In recent years, Stoicism has gone from obscure philosophy to leadership mainstream. While not the only author and thinker to tout the efficacy of Stoicism, Ryan Holiday has been the primary catalyst for the re-emergence of what’s often referred to as “Western Buddhism”. Thanks to “The Daily Stoic” and other resources, I’ve reached some level of amateur subject-matter expertise on the ideas and concepts of Stoicism.

While co-facilitating a Root Session last week, I was struck by the alignment between Stoicism and an effective brand strategy. In particular, these four areas:

Know Yourself.

“These are the characteristics of the rational soul: self-awareness, 
self-examination, and self-determination. It reaps its own harvest..
It succeeds in its own purpose . . .” — Marcus Aurelius

We call our work “intrinsic branding” because it places supremacy and importance over being who you truly are and not what you’re pretending to be. This is partially because the pursuit of a pristine image is folly. And partially because many poor branding decisions can be traced back to an identity crisis. If you don’t know who you truly are, the market will not help you figure that out. By being deeply rooted in your mission, beliefs and standards (the truth of your brand), you will grow and bloom. In more contemporary terms, this is Emotional Intelligence – a sense of self- and others-awareness. There is a direct correlation between a leader’s EQ and their business and personal brands.

Make Them React to You.

“It never ceases to amaze me: we all love 
ourselves more than other people, but care more 
about their opinion than our own.” – Marcus Aurelius

Working backward from how you’d like to be perceived by others is a dated branding model. It puts you in a reactive, defensive posture and into the unwinnable war of explaining yourself, manipulating perception and spin control. Instead, just be you. Paraphrasing John Eldredge from “Wild at Heart”, let the world feel the weight of your brand. Organizing your brand around your mission instead of your business model naturally produces confidence and conviction. It gives you the deep root system to withstand market fickleness, stupid public policy decisions and both known and unknown competitors.

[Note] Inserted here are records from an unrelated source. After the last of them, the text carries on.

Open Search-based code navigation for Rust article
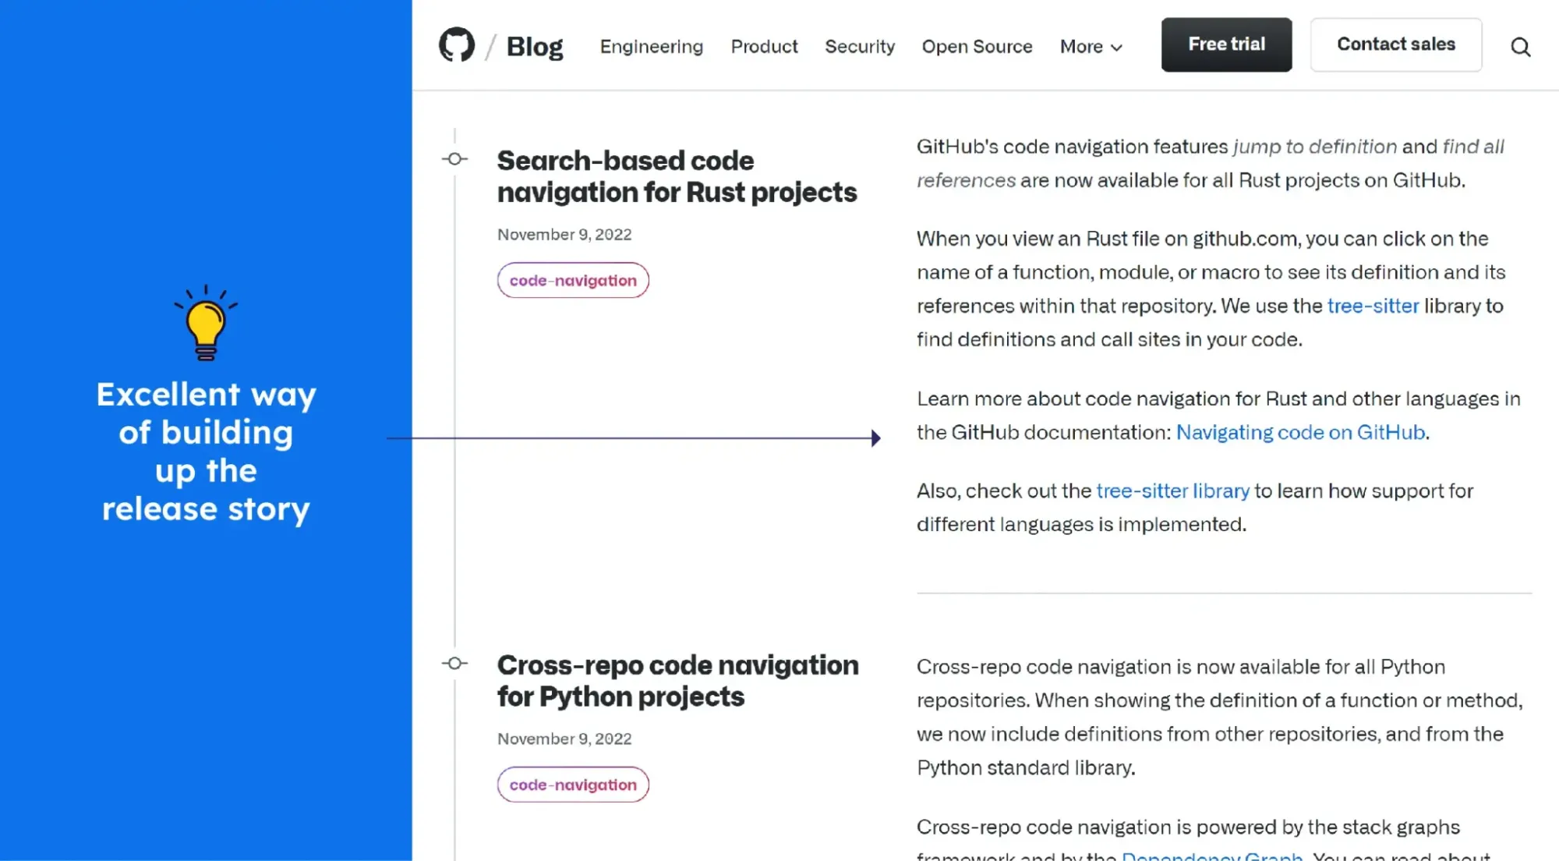The image size is (1559, 861). tap(677, 176)
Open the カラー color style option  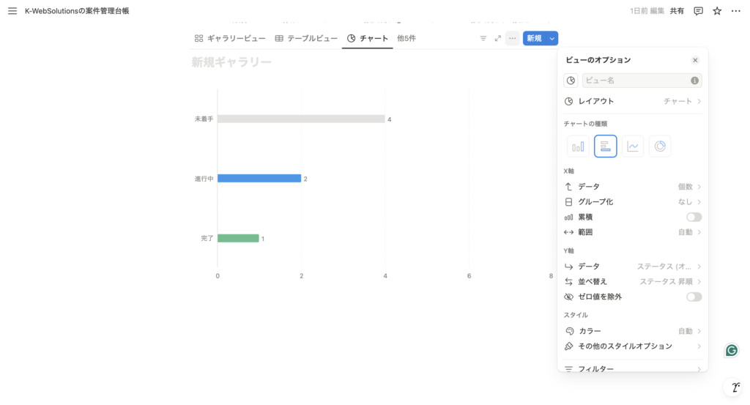coord(633,331)
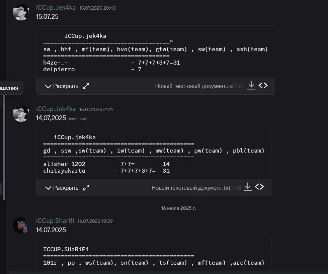The width and height of the screenshot is (328, 274).
Task: Click first Новый текстовый документ.txt filename
Action: (194, 86)
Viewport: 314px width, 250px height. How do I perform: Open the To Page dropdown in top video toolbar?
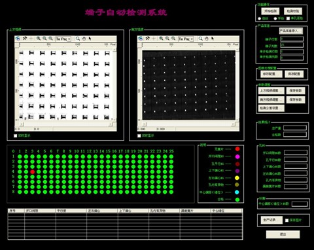(x=63, y=39)
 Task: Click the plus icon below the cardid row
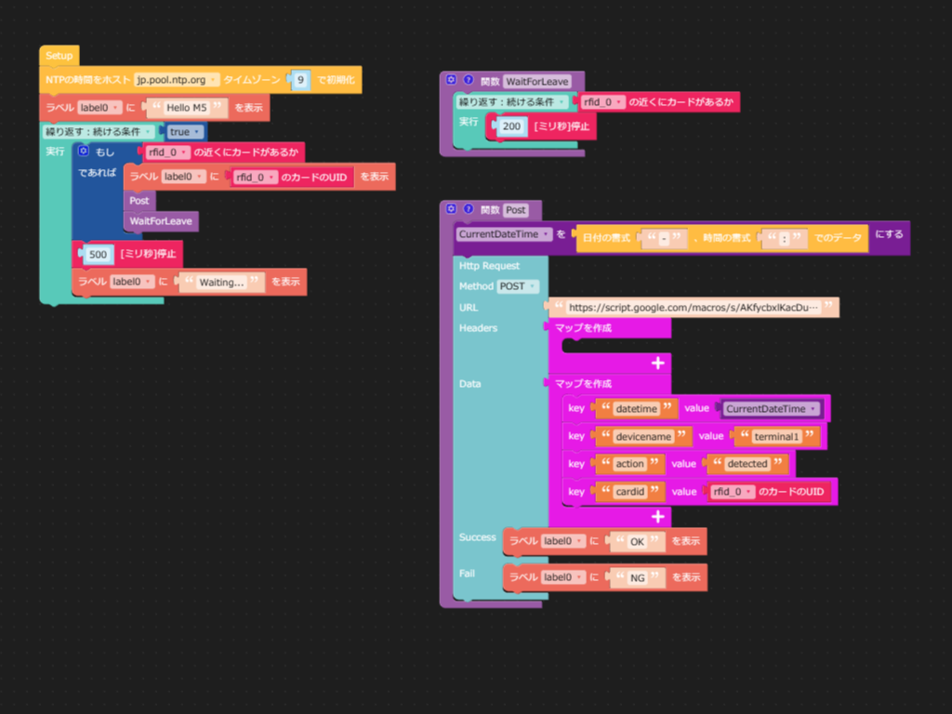[658, 516]
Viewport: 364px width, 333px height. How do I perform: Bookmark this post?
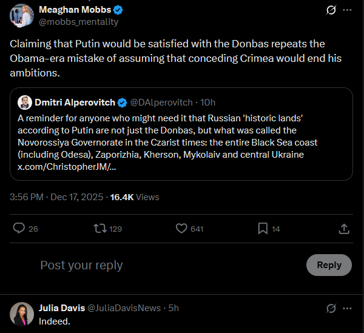coord(263,228)
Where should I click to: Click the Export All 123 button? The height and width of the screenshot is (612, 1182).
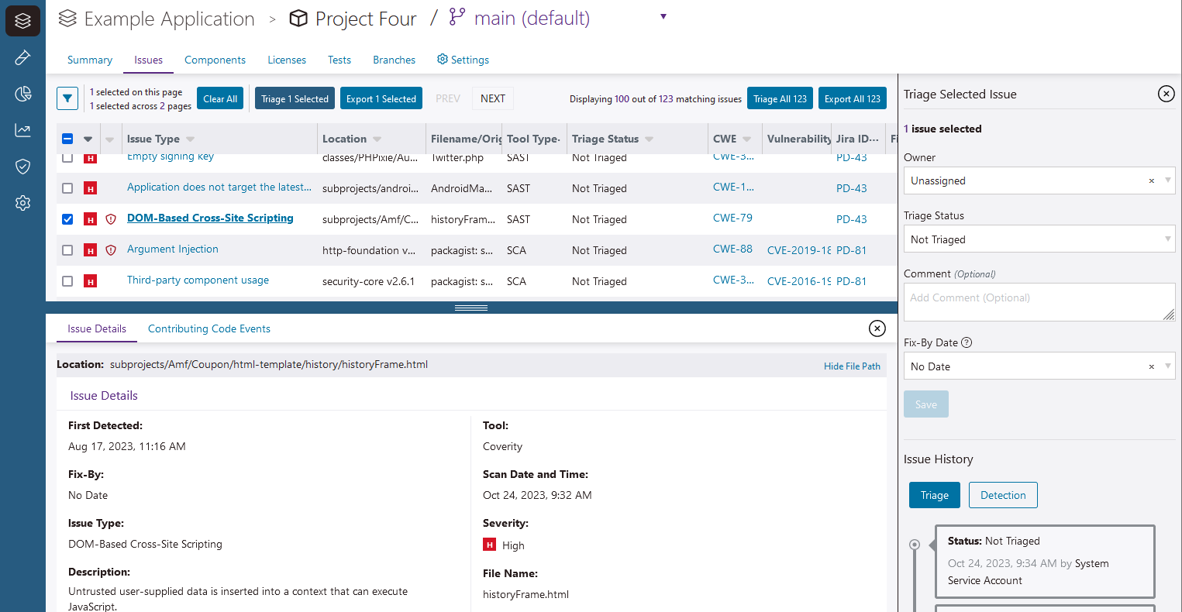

Don’t Create Unnecessary Suffering.

“We suffer more often in imagination than in reality.” - Seneca

Being in business is hard. It requires constant vigilance, agility and courage. I have noticed two areas where entrepreneurs and business leaders take this suffering and make it worse: 1) lack of self-care. When you are depleted, you naturally retract to short-sightedness and scarcity. When you are tired, hungry, over-stimulated and under-nourished, your mind thinks your body is under attack. So it starts to shut down the strategic mind and the responsive parts of the brain. This inevitably leads to poor behavior and decisions that hurt your brand. 2) using marketing as a cover. Marketing is an amplifier of reality. It draws attention to your brand and triggers the fishbowl effect of transparency. When you use marketing as a cover for a toxic culture, shoddy product or bad leadership behavior (or all three!), you are actually drawing attention to your brand and showing the cognitive dissonance of being detached from reality.

Be Wary of Your Biases.

"Anything or anyone capable of angering you becomes your master."
— Epictetus

My friend Bryce Hoffman provides some excellent resources in this area – in both his book “Red Teaming” and his consulting practice. The essence of red team thinking is very similar to Stoic philosophy: don’t trust your initial reactions (thoughts and feelings) to anything. Our biases are deeply ingrained into our social programming and produce blind spots, illusions and false data. All three of these can be brand and business killers. I’ve noticed several consistent brand biases over my years as a brand coach. Here are two of the most common: 1) “We don’t have competition.”While I somewhat admire the confidence, it’s simply not true. You may not have competitors that do exactly what you do, but you are always competing for attention. 2) “We don’t need branding.” This typically means you think you don’t need advertising. That may be true. But every brand (personal or organizational) needs branding – which is the practice of consistently sharing your mission and message and creating compelling experiences and stories.

We often say that it’s really not old vs new. It’s old vs ancient. The crumbling of institutions, the social media age and the ubiquitous access to immediate information have given re-birth to ancient principles and concepts. And from our perspective, this more contemplative, mindful and intentional approach to branding is exactly what modern brands need.